Troisième exemple qui nous éloigne des affaires politico-judiciaires, le dossier Orsoni. La cour d’assises d’Aix-en-Provence après une audience interminable de plus d’un mois avait prononcé une série d’acquittements dans une affaire de règlement de comptes entre anciens militants nationalistes. Le parquet décida de faire appel. La formalité fut effectuée à la va comme je te pousse et les avocats de la défense relevèrent qu’elle était formellement irrégulière et l’appel par conséquent irrecevable. Confirmation par la Cour de Cassation. Les acquittements sont désormais définitifs. En d’autres temps, la Cour Suprême aurait trouvé une astuce pour rattraper la bourde du parquet. Elle s’est contentée, cette fois-ci, d’appliquer le droit et c’est une très bonne nouvelle.

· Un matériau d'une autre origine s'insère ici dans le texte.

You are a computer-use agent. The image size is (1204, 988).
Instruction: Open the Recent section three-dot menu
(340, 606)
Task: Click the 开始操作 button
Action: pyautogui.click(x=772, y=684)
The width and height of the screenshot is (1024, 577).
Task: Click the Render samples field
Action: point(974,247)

Ainsi, après le jugement de Bordeaux dans l’affaire Woerth, celui de Lille dans l’affaire DSK, l’arrêt de la cour de Rennes dans Outreau II, il semble que les juges du siège réalisent aujourd’hui le danger qu’il y a à céder à la clameur politico-médiatique ou à la dictature de l’émotion. Certaines mauvaises langues diront que la perspective de l’arrivée de la droite au pouvoir en 2017 provoque le retour de la sagesse. Ce n’est pas mon avis. Je crois simplement que beaucoup de magistrats mesurent qu’assigner à la justice d’autres objectifs que les siens implique l’abandon des principes qui nous protègent tous. Et dont ils sont les gardiens.
*Photo: Pixabay.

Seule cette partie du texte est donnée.